Up to and including the line holding "The height and", write out the data exactly from its first line, but not the pictures.

[[ DATA FOR PROCESSING, beginning ]]

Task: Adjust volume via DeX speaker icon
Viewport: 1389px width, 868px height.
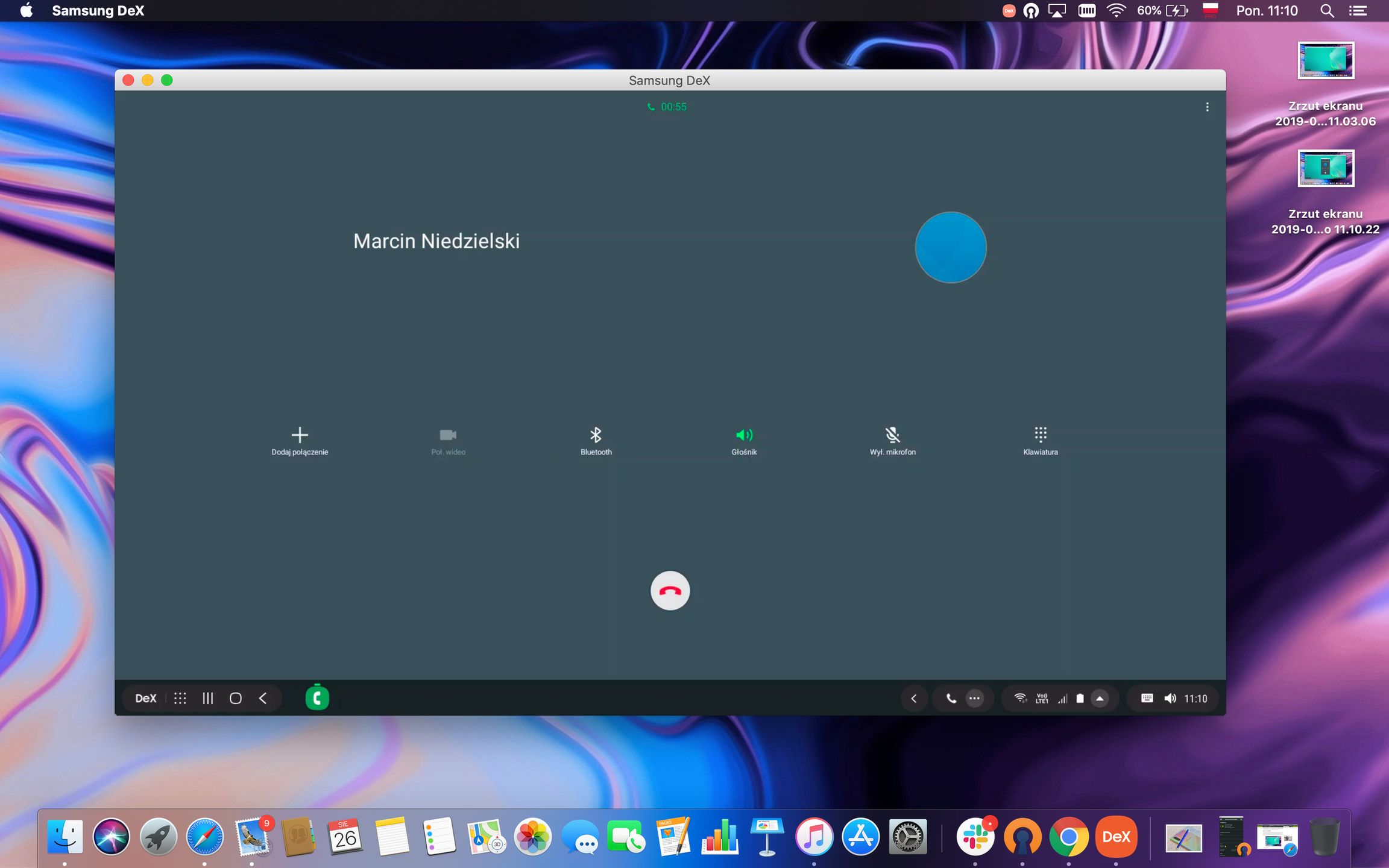Action: 1170,698
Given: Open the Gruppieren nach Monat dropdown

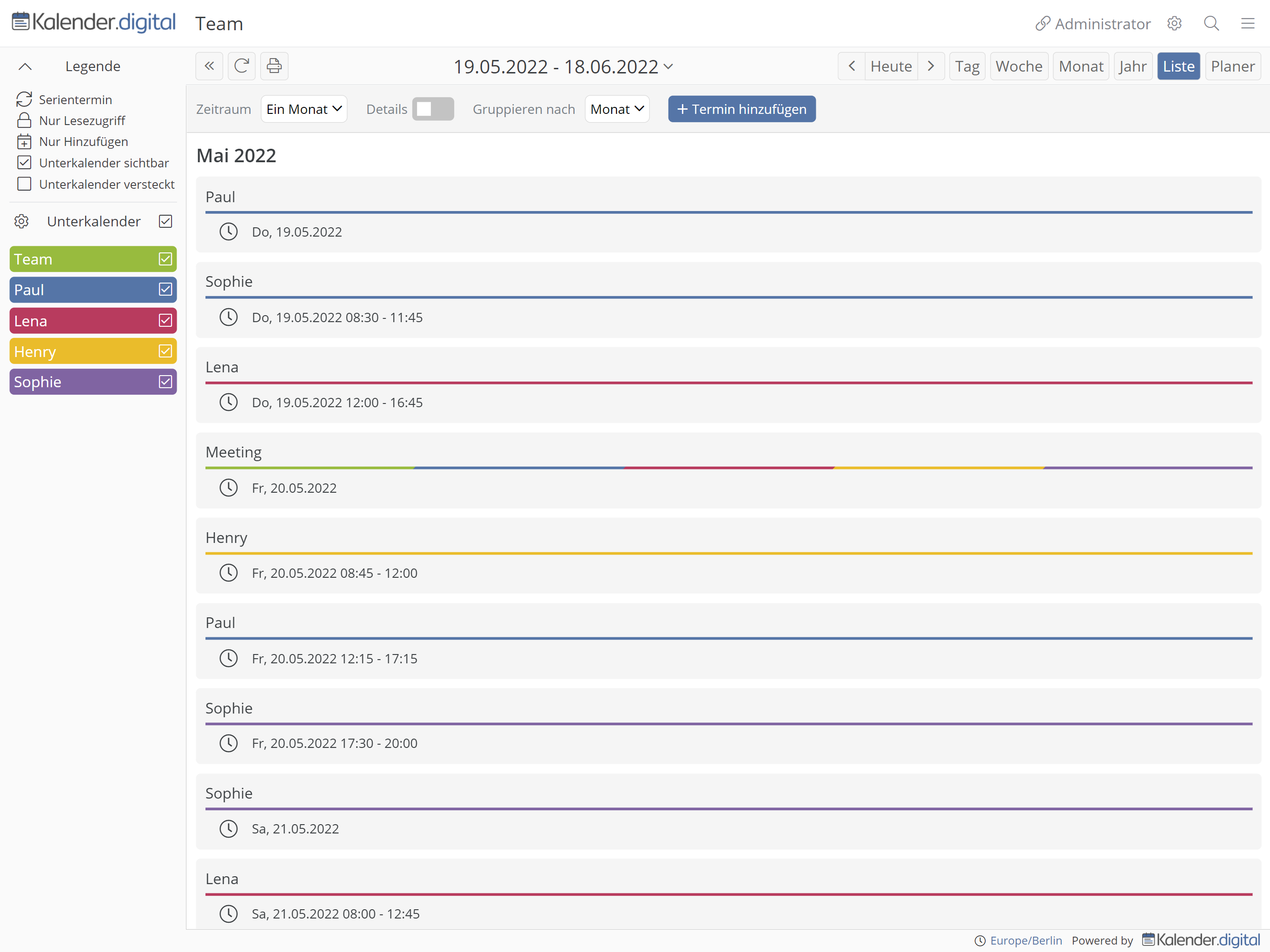Looking at the screenshot, I should (x=616, y=108).
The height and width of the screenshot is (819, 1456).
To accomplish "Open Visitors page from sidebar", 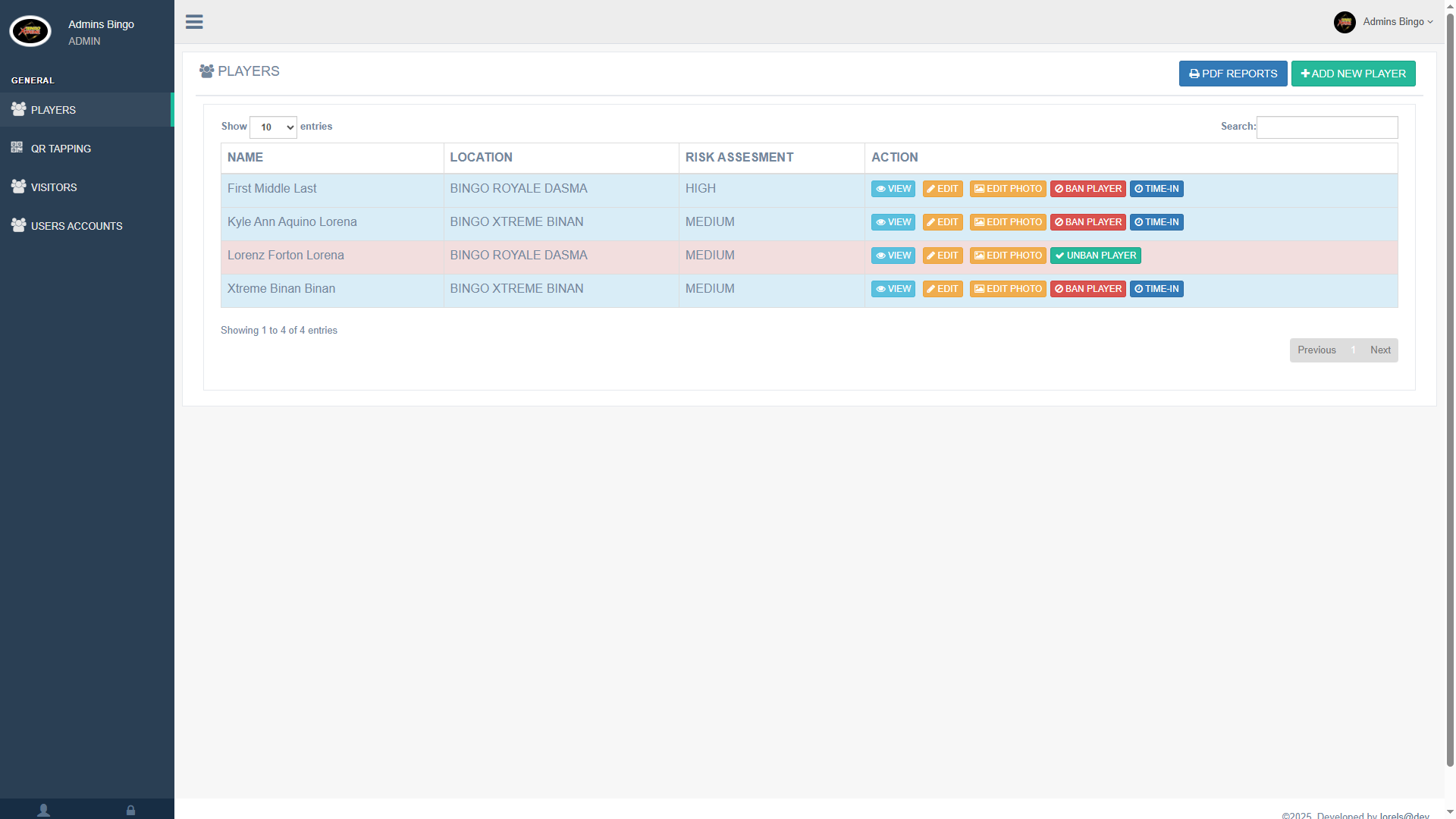I will coord(54,187).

[[ DATA FOR PROCESSING, end ]]

_EXERCISE RESPONSE_:
Task: Adjust volume via DeX speaker icon
Viewport: 1389px width, 868px height.
Action: 1170,698
Given: Open the Gruppieren nach Monat dropdown

Looking at the screenshot, I should (x=616, y=108).
The height and width of the screenshot is (819, 1456).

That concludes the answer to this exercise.